I'm playing with old Christmas decorations on my desk when I pause, thinking about what to write. Ball, bell and drum. For almost everyone I talk to, the first two months of 2009 have been *miserable* and I am no exception. Death, friendships and relationships crashing, other friendships renewing in light of tragedies, back injuries. One friend of mine jokingly referred to "Some sort of celestial crapstorm" for January and February and I had to tell him he's right- there was some sort of eclipse at the end of January. No wonder people in the Dark Ages buried themselves in holes during eclipses. If the next eclipse on schedule is anything like this one I'm starting my own bunker.

So, clear cutting is also always an opportunity or series of opportunities waiting to be taken advantage of. Yes. But let me add my voice to The Universe right now..."I'm listening already. Y'all don't gotta be...like that. I know there is a "whiteboard and markers" version somewhere."

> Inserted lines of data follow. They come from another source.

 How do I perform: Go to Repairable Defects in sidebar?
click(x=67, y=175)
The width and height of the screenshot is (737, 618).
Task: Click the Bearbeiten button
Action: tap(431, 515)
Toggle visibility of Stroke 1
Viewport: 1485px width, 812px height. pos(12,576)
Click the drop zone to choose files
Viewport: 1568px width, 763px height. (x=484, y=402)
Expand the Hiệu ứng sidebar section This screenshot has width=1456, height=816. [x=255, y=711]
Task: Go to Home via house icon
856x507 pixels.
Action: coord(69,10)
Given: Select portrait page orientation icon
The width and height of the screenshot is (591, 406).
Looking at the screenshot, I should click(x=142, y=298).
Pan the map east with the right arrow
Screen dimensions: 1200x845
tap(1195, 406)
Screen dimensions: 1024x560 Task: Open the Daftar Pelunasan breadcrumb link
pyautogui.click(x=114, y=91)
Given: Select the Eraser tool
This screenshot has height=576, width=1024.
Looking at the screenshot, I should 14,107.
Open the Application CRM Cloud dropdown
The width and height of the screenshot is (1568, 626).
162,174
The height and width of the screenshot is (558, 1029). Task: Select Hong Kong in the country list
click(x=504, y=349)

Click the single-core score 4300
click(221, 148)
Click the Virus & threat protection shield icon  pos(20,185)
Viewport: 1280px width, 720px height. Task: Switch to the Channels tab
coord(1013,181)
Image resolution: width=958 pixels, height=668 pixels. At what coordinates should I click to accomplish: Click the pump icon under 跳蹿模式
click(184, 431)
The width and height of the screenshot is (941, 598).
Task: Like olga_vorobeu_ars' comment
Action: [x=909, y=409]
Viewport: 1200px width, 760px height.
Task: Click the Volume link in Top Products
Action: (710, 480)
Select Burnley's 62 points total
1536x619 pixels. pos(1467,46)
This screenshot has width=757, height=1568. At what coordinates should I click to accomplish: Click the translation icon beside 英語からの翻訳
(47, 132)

However, spiritual clearcutting appears to be finished (at least for today, touch wood). The end result being, by doing the one thing I told myself I would never do, I found something I didn't think existed. Now you can argue that the back injury, the death, the relationships and friendships crashing and renewing within 8 weeks all put me in a spot to do this thing, but I'm starting to wonder where The Universe took their teaching credential.

For the time being, I'm going to enjoy the impossible and take a walk on the Corniche.